12/13/13

Upon Your 16th Birthday

Do you remember our camping trip that one early summer, spread across four gloriously peaceful days? You were fresh off another year of grade school. I was desperate for silence. I never knew time could stand so perfectly still. You walked on child’s legs, bounding and bouncing through a wild, sprawling world fenced in by massive, aged oak trees nestled tightly around the muddiest of lakes. You searched out perfect sticks to poke holes deep into the earth. You uncovered the flattest rocks to skip on repeat. You transformed into a forest angel before my eyes—the most serene creature I would ever encounter.   

Do you remember the flimsy hotdogs we snaked onto wired forks. The canned chili we sizzled over an open flame in our trusty blackened pot. A $5 meal with a $100 taste. In between meals, you spit sunflower seeds so religiously, I expected holes to burn through your sweaty cheeks. Watching you churn out spent shells sitting in our America red, white, and blue lawn chair, I knew there could be no better companion as my child, snuggly resting in furniture built for an adult's body. There was no adult I would have had occupy that chair.    

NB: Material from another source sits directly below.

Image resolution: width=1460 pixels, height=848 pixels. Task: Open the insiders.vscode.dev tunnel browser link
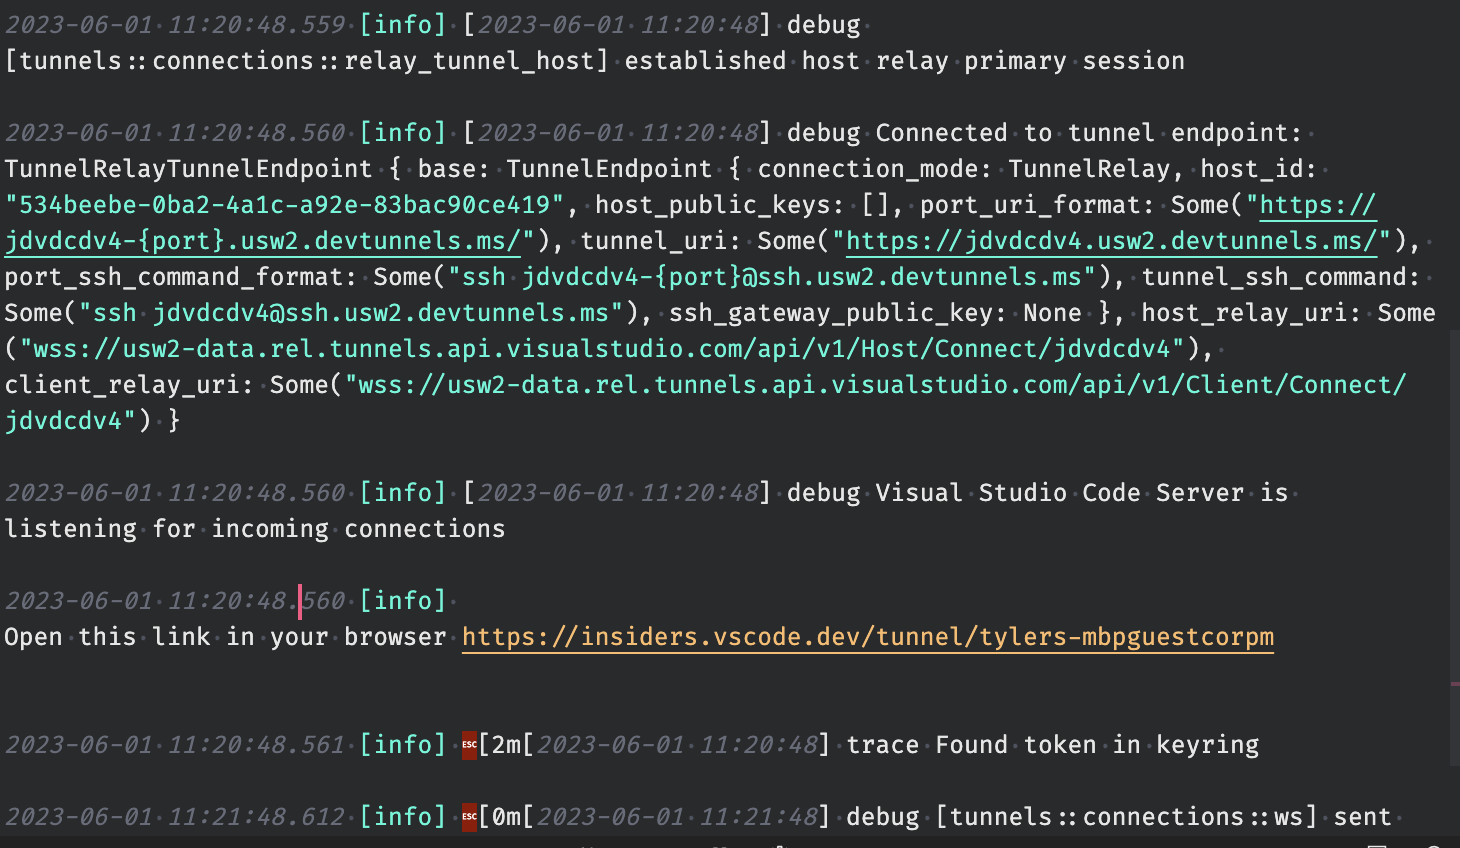click(866, 637)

Do you remember the impossibly long nights we slowly gave into? The blues fading into oranges fading into purples fading into pinks? Do you remember soaking up the lilting beams easing down from the stars, multiplying before our eyes? Our conversations danced in circles, stirred up possibilities, created ultimate scenarios, defined our time infinitely. Coyotes serenaded the lulls of silence, their lungs happily drunk on moon drops, picking up steam with night's arrival. I’d give all I have to see your growing face again under those night shadows.

Do your remember trudging the canoe through reeds tangled and twisted in the water? Our paddles sticking thick in the green sludge? Bullfrogs berating us, taunting us, mocking the strangers who dared glide through their space? You took the lead, paddling eagerly to move us ahead, arms burning force, breaths soaked in sweat, sighs seeped in satisfaction. I admired your persistent strength, too young to be undone by water plants and lazy frogs. Too determined to merely float aimlessly. You had places to be.

Do you remember the heaviness of regret while packing our tent? The hope that we bottled to unpack it soon? Do you remember the long road that took us out of those woods? Away from the lake waving goodbye in the rearview mirror? The miles we crossed returning home with remorse buried in our lungs? Often, I wish we’d never traveled home. Never rejoined the race. Never returned to familiarity. Often, when I’m unsettled, lacking faith, diminished complete, I imagine unrolling our sleeping bags, crawling inside, telling nighttime stories without pause so could never grow old. Often, when I watch you walk away, I imagine you’re off to find the perfect stick. I imagine you’re off to catch fireflies. I imagine you’re off to hide so I will seek. Often, when I see you sitting in a chair you now fill as an adult, I still see my beautiful forest angel.